Le "terroriste" du film, connu sous le nom de "l’ingénieur", est le chef d’un de ces groupes.
Cf. aussi :
* Gianfranco De Bosio : "Pour provoquer une réflexion…" (Marly, juillet 1964), Jeune Cinéma n°1, septembre-octobre 1964
* "Il terrorista : découpage", Jeune Cinéma n°1, septembre-octobre 1964
Un homme seul dans les ruelles et sur les quais de Venise, grise, humide ; de longs itinéraires discrets. Cette mobilité féline du combattant secret, elle est celle de Gian Maria Volonté.

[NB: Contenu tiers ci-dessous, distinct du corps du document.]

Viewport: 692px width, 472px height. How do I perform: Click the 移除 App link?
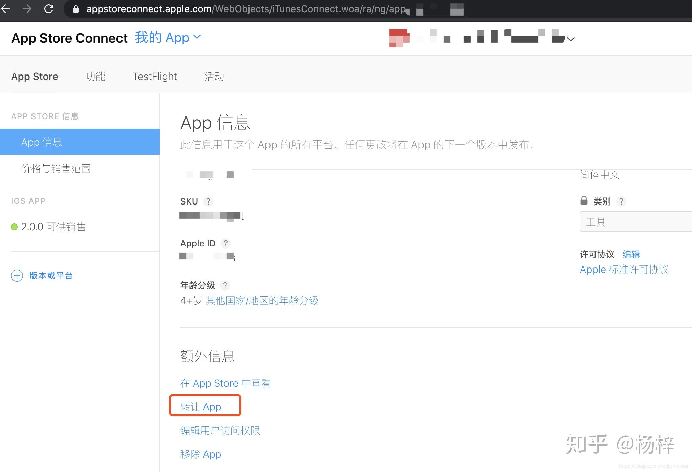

Entre un acte de sabotage et un rendez-vous clandestin, il se faufile jusqu’à celle qui l’attend, patiente, attentive, Anouk Aimée. Les soins apportés à la description inattendue de cette ville singulière, à l’observation de ce clandestin si présent, à la douce atmosphère de la rencontre des deux amants trop séparés, continuent d’impressionner cinquante ans après leur découverte.
Et on n’oublie pas les discussions du comité de la Résistance, composé d’un représentant de chaque parti, de la droite à l’extrême gauche. Ils réagissent, chacun avec leur différences, aux actions terroristes menées contre l’armée nazie et les fascistes italiens, mais aussi aux décisions et unions qui prépareront l’avenir. Prévoir l’action politique de l’époque - vingt ans plus tard - à laquelle se réalise le film.
Mais se superposent, dans le souvenir, des images hors film : celles, au début des années 60, de Jean et Ginette Delmas et de Andrée Tournès présentant et discutant leurs choix de films dans les stages de la Fédération Jean-Vigo des Ciné-clubs de Jeunes, à l’Institut national de la Jeunesse et de l’Éducation populaire de Marly-le-Roi.
C’est là que le film de Gianfranco De Bosio nous fut présenté pour la première fois, en avril 1964 (il ne sortit en salles qu’un an plus tard), avant d’être longuement traité dans le premier numéro d’une revue d’avenir, Jeune Cinéma.
Cinq décennies plus tard, il est agréable de constater que le film est encore présent dans ses colonnes. Manière plaisante de refermer la boucle et d’en ouvrir une autre.
Jean-François Camus
Jeune Cinéma n°361-362, automne 2014
Le Terroriste (Il terrorista). Réal, sc : Gianfranco de Bosio ; sc : Luigi Squarzina ; ph : Alfio Contini ; mont : Carlo Colombo ; mu : Piero Piccioni. Int : Gian Maria Volonté, Anouk Aimée, Philippe Leroy, Giulio Bosetti, Raffaella Carrà, José Quaglio, Carlo Bagno (France-Italie, 1963, 100 mn).